Fair Servicing is a specialized credit manager based in Santa Monica, California. The firm focuses on acquiring and servicing performing and re-performing consumer loan portfolios, small-business receivables, and other structured credit assets. Its name reflects a core operating philosophy: that disciplined servicing and asset management can extract value from pools of obligations where the original underwriting was sound but servicing or capital-market access broke down. The firm deploys capital into consumer credit — including unsecured personal loans, point-of-sale financing, and credit card receivables — alongside small-business lending pools. It acquires these assets directly from originators and platforms, often at discounts to par, then applies proprietary servicing workflows to improve cash-flow predictability. The geographic focus is primarily the United States, with exposure concentrated in product types originated through leading fintech platforms. The strategy is inherently counter-cyclical, scaling when liquidity tightens for non-bank lenders. Fair Servicing maintains a lean structure without publicly disclosed AUM, team size, or institutional fund vehicles. No filings with the SEC indicate a registered fund complex as of mid-2025, which is consistent with a firm deploying permanent or private capital rather than marketing to external limited partners. Its Santa Monica location places it within the Los Angeles-area credit and fintech ecosystem, a hub that includes direct lenders, specialty finance firms, and asset managers adjacent to the venture-funded lending platforms that supply deal flow. What distinguishes Fair Servicing is its explicit operational integration with the assets it buys. Rather than a pure discount-purchase model, the firm's name suggests active servicing — renegotiating, restructuring, or managing payment streams directly — which blurs the line between asset manager and operating business. This alignment makes it a quiet but structurally distinct participant in the secondary consumer-credit markets.

General information

Firm type

Asset Manager

Year founded

AUM

Undisclosed

Location

Region

North America

Country

United States

City

Santa Monica

Corporate office

Santa Monica, CA, United States

Sector focus

Private CreditFinTech

Frequently asked questions

What does Fair Servicing actually do?

Fair Servicing acquires pools of consumer and small-business credit assets — unsecured personal loans, point-of-sale financing, and credit card receivables — typically from fintech originators or platforms under liquidity pressure. The firm then actively services those receivables, managing collections, restructurings, and payment streams to improve recoveries and cash-flow stability. Its name points to a thesis that disciplined servicing can generate returns where acquisition pricing disconnected from underlying credit quality.

Who runs Fair Servicing?

The firm's principals are not publicly identified in regulatory filings or corporate registrations as of mid-2025. Fair Servicing operates without a promoted leadership team or a public-facing website, which is not unusual for a private credit manager deploying proprietary capital. Any allocator diligence should request direct references and track record documentation from the firm.

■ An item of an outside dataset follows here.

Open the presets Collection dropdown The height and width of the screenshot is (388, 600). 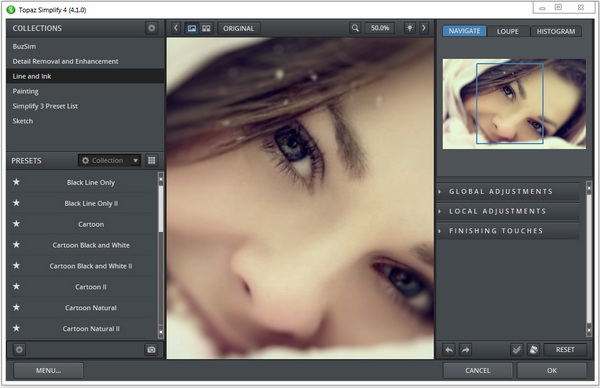[109, 160]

How does Fair Servicing source its deals?

The firm likely sources directly from fintech lenders, loan-origination platforms, and special-situations brokers who manage portfolio sales for originators needing liquidity. Because Fair Servicing takes on the operational burden of servicing, it can bid on pools that passive credit buyers — who require third-party servicers — cannot price efficiently. This operational capability functions as a sourcing moat.

Does Fair Servicing take outside capital or is it proprietary?

No SEC-registered fund or publicly marketed vehicle is associated with Fair Servicing, suggesting the firm deploys proprietary or permanently raised private capital. Allocators seeking co-investment or fund-access opportunities should confirm capital-raising posture directly, as no Blind Pool or GP-LP structure is visible in the public record.

What differentiates Fair Servicing from a standard distressed-debt fund?

Most distressed-debt funds buy deeply impaired claims and rely on legal process or restructuring advisors to resolve them. Fair Servicing focuses on performing and re-performing assets where the credit is fundamentally sound but servicing has broken — often due to originator distress, not borrower distress. The firm's active servicing model is an operational differentiator that standard distressed funds rarely build in-house.